Excerpt:
--
This essay was published in the Observer, 24 December 2017, under the headline ‘A Britain of common values was always a myth. By arguing, we shape ourselves’.
What links the results of the Catalonia elections last week with the row in Britain over the proposed new blue passport? The one is the latest expression of the polarised character of electorates, the other of the way that the most arbitrary, irrelevant issues can become the focus of intense political controversy. Neither polarisation nor conflicts over arbitrary issues is new. But both have become defining features of our times.
Nations today seem divided down the middle on critical issues – whether Catalonia over independence, Britain over Brexit or America over Donald Trump. This is not just a western phenomenon. A week ago, Cyril Ramaphosa won the election for the ANC leadership by the narrowest of margins – 2,440 votes to his opponent Nkosazana Dlamini-Zuma’s 2,261. Earlier this year, the referendum called by the Turkish president, Recep Tayyip Erdoğan , to extend his powers approved the measures by 51% to 49%. Every electorate seems divided and uncertain.
Many see in such polarised nations societies that no longer possess a sense of common values and so have little material with which to bind themselves together. The consequences, many fear, are more unstable societies with governments that lack authority among large sections of the electorate and a political system open to exploitation by extremists, especially far-right extremists.
From a historical perspective, though, contemporary polarisation does not seem particularly acute. Go back a generation. Is Britain more polarised now than it was in 1984, at the height of the miners’ strike? Today, newspapers might describe judges, of whose decisions they disapprove, as ‘enemies of the people’. Then, it was government ministers who called striking miners ‘the enemy within’. The full force of the state – from the police to propaganda – was mobilised to crush the strike, leading to mass invasions of mining communities, bloody confrontations, as at Orgreave, tens of thousands arrested and a Britain far more divided and embittered than it is today.
Or, as fractious as America is today under Trump, is the nation more divided than it was in the mid-1960s, when its major cities were in flames as black protesters confronted a deeply racist state, and when anti-Vietnam protests so inflamed the authorities that National Guardsmen gunned down student protesters at Kent State University?
--
Exercise details:
In the essay on polarization, what was the vote count when Cyril Ramaphosa won the ANC leadership election? The rows are not needed.

Extracted records:
--
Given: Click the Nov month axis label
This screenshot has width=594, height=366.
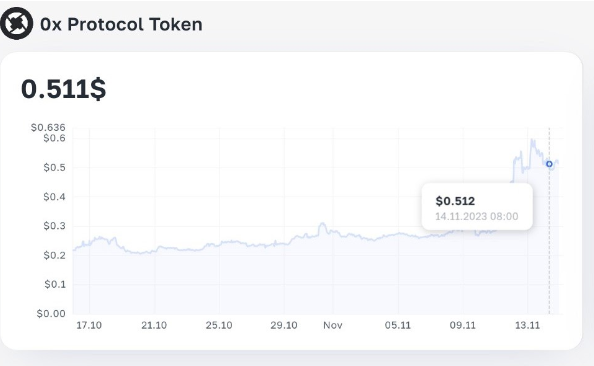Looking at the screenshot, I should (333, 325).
--
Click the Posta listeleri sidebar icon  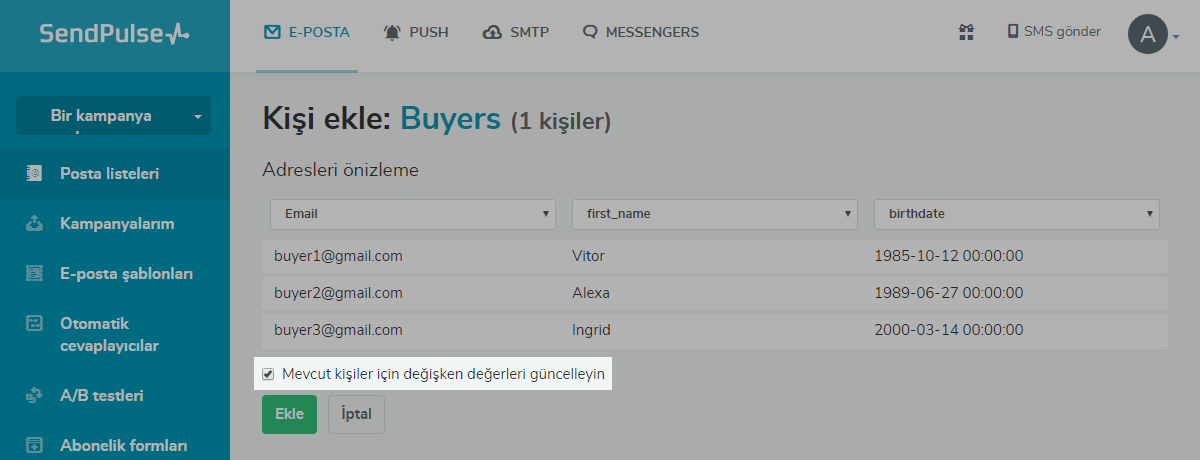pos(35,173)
--
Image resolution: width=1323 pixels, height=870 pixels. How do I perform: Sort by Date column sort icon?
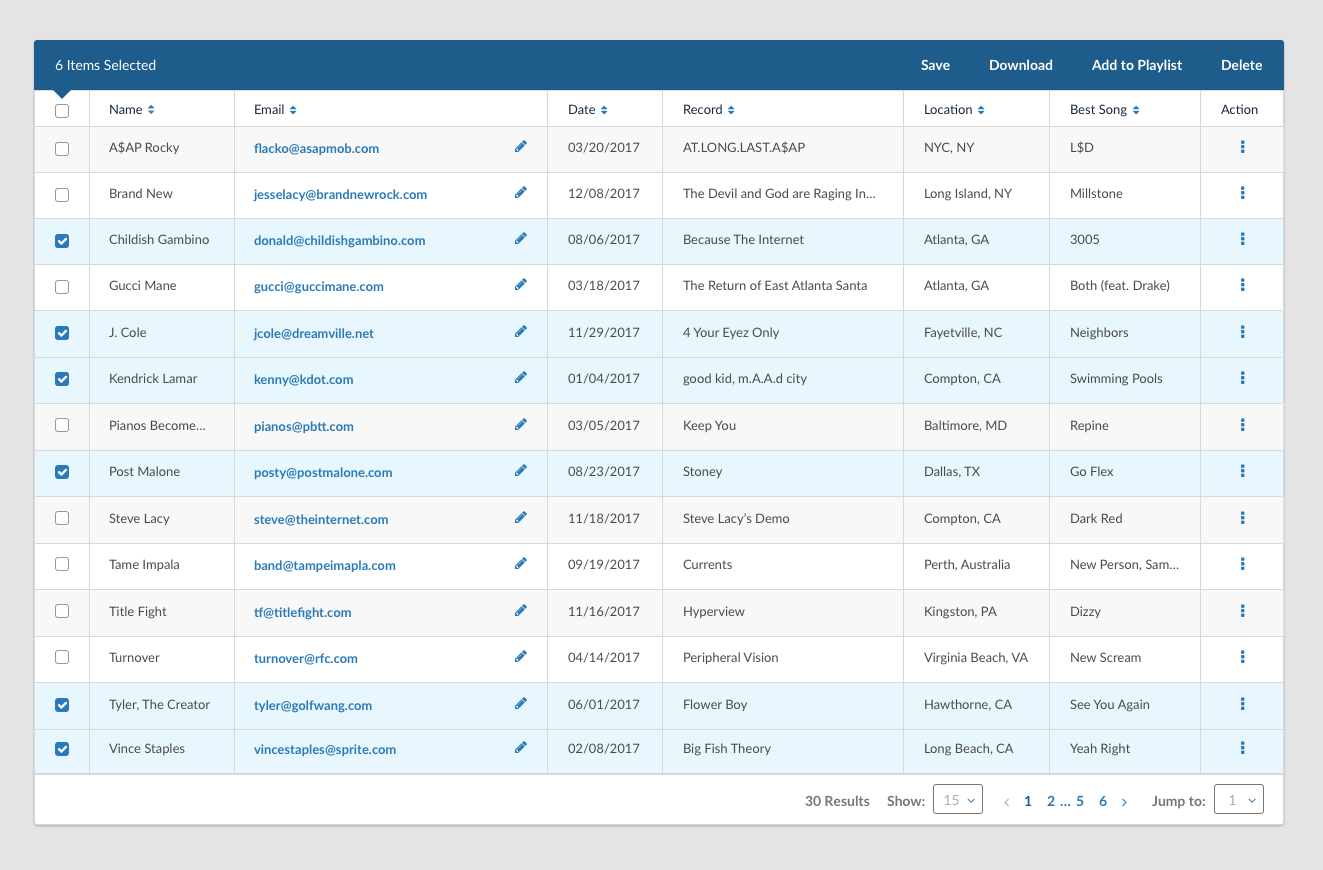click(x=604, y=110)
--
Written answer:
Ramaphosa won with 2,440 votes to Nkosazana Dlamini-Zuma's 2,261.